──────── Extract provided ────────

De Posson's cousin Nelly Burke adds, "He was traveling in the highest social circles in Montreal. He threw himself right in. He was very European, very charming, kissing hands, clicking his heels, a real sort of ladies' man."

De Kwiatkowski shared a small apartment in the right part of town with two other Continental bachelors in their 20s, Emilio Gioia, now a New York realestate developer, and Gioia's cousin Count Roberto Corinaldi. He was already impressing party guests with his sensational war stories. "One day I got a new car," Emilio Gioia says. "And he arrived home, walking slowly from his Pratt & Whitney job. He said, 'What a great car.' I said, 'I know you have a dinner date tonight, but please don't take my car and tell your friends it's yours.' By dinnertime, he had convinced me to loan it to him—that's how good a salesman he was even then. And the next day I was in my car, and his girlfriend asked me, 'What are you doing in Ricky's car?'

"When I met him, everybody called him Ricky," Gioia explains. "Then he insisted on Henry. Then it became Henryk. Then it became Henryk with a capital 'De.' And then with a small 'de'—for aristocracy."

His career took off even faster than his name. In 1957 he was promoted to the Hartford, Connecticut, headquarters of United Aircraft, the parent company of Pratt & Whitney. Three years later, he was based in Paris and making $80,000 a year as head of European sales for United Aircraft. In 1962 he started his own company, Kwiatkowski Aircraft, Inc., with $3,000 in capital, a secretary, and an office at 30 Rockefeller Center. He later created a subsidiary, Intercontinental Aircraft, in Nassau, the Bahamas, but the two offices between them have never had more than 26 employees on the payroll. Over the years, Henryk de Kwiatkowski says, he has brokered more than $2 billion in sales, earning himself well over $100 million in commissions alone.

To put it simply, he created the usedairplane business. His first major deal involved selling a dozen used DC-6s that Scandinavian Airlines System wanted to get rid of (so that it could buy new DC-8s) to Aeromexico and Varig Brasilian Airlines, and then unloading Vang's fleet of used DC-3s on Aereolineas Argentineas. De Kwiatkowski, of course, doesn't like the term "used airplane." "Whether a plane is new or old," he stresses, "it has the same certificate of airworthiness. So each time the plane is delivered, as far as I'm concerned, it is new."

He also came up with "an entirely novel concept of leasing aircraft," notes his old friend Baron Lyssardt HoyningenHuene, an international banker based in Nassau. "He guaranteed to buy a certain number of airplanes off the drawing board from Boeing, and then put together a 15year-lease arrangement with Varig and other airlines which covered his payments to Boeing. At the end of the lease, he owns the planes with their residual value, free and clear of any mortgages. He then converts them to midair refuelers or cargo planes, or sells them to Third World airlines."

De Kwiatkowski adds, ''"'That was a stroke of luck, that I happened to have chosen Boeing. Because if I did it with Convair, which came out with the 880 line at the same time as the Boeing 707, but was not as successful, I would be broke."

──────── Supplied records ────────

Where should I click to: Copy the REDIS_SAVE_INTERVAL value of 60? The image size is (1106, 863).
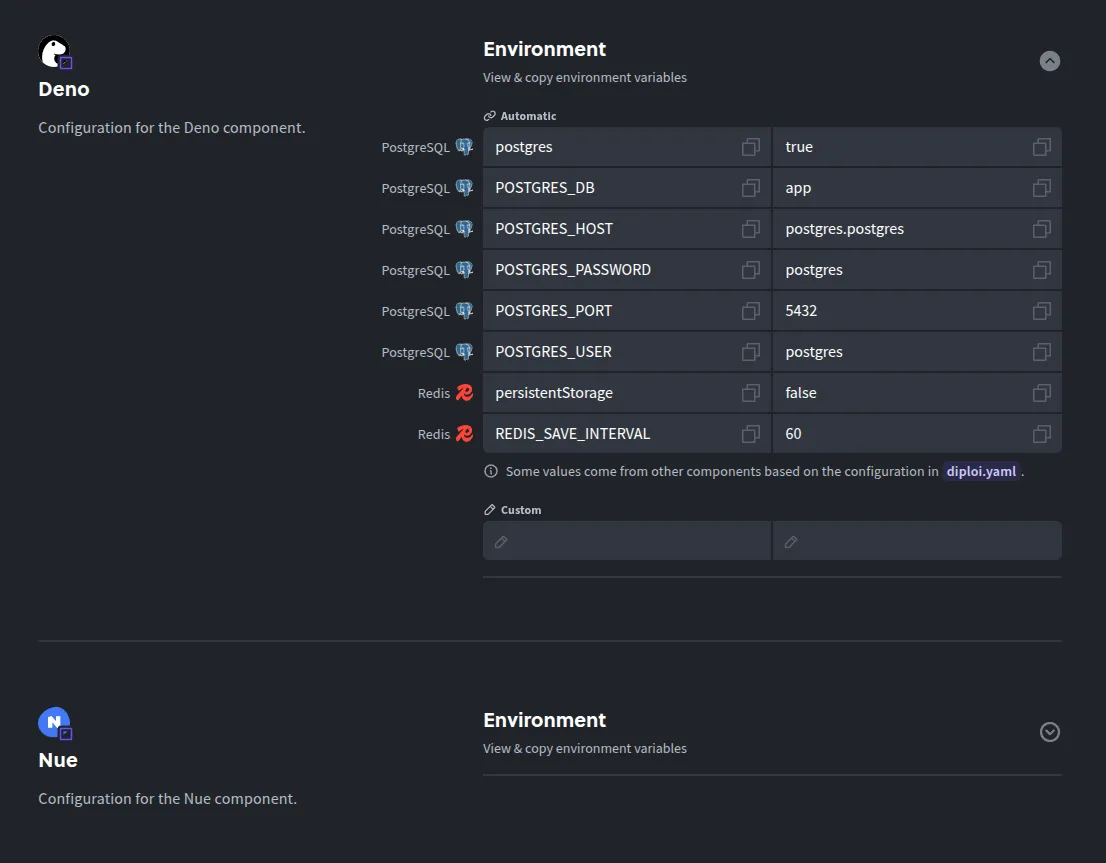[x=1041, y=433]
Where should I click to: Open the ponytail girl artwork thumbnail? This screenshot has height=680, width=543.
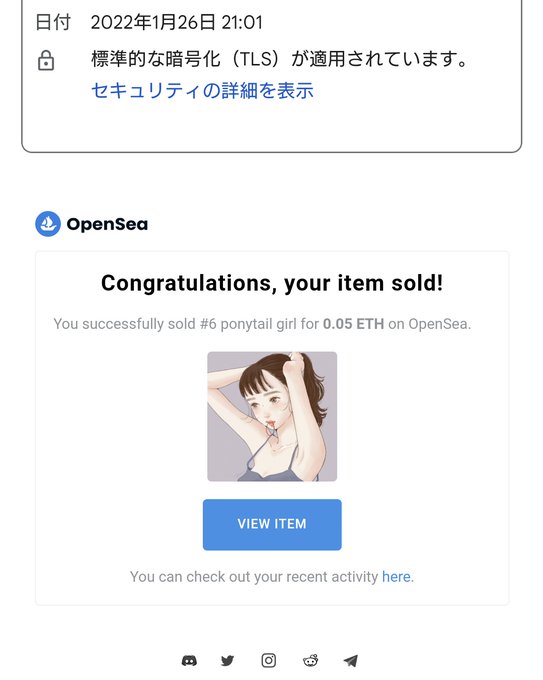(x=272, y=416)
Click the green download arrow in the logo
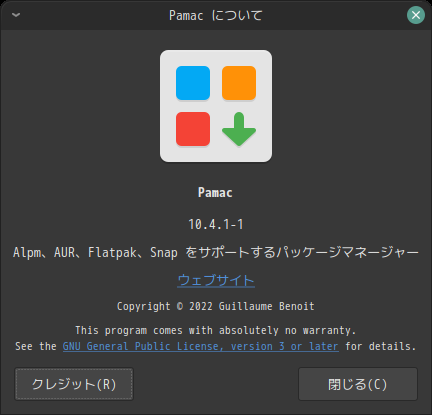Viewport: 432px width, 415px height. (239, 129)
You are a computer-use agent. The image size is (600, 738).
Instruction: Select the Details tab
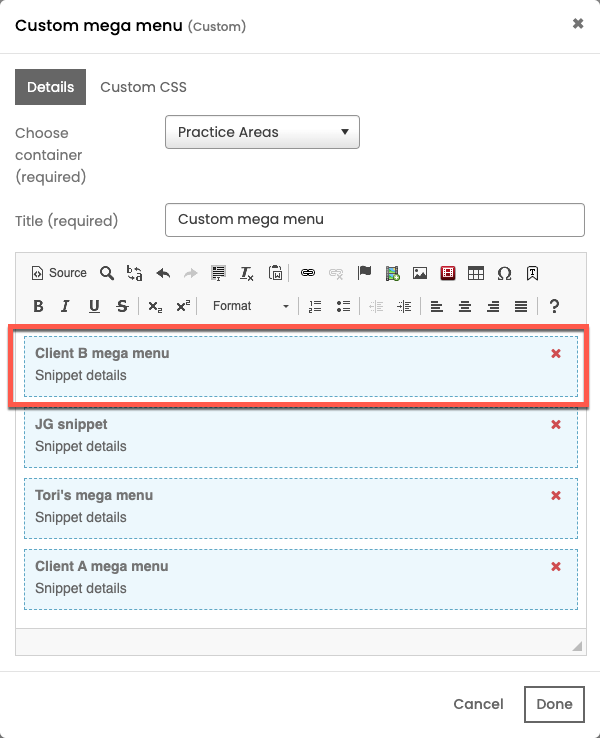click(x=50, y=87)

────────

List every aircraft model named in the text about Henryk de Kwiatkowski's career.

DC-6
DC-8
DC-3
880 (Convair)
Boeing 707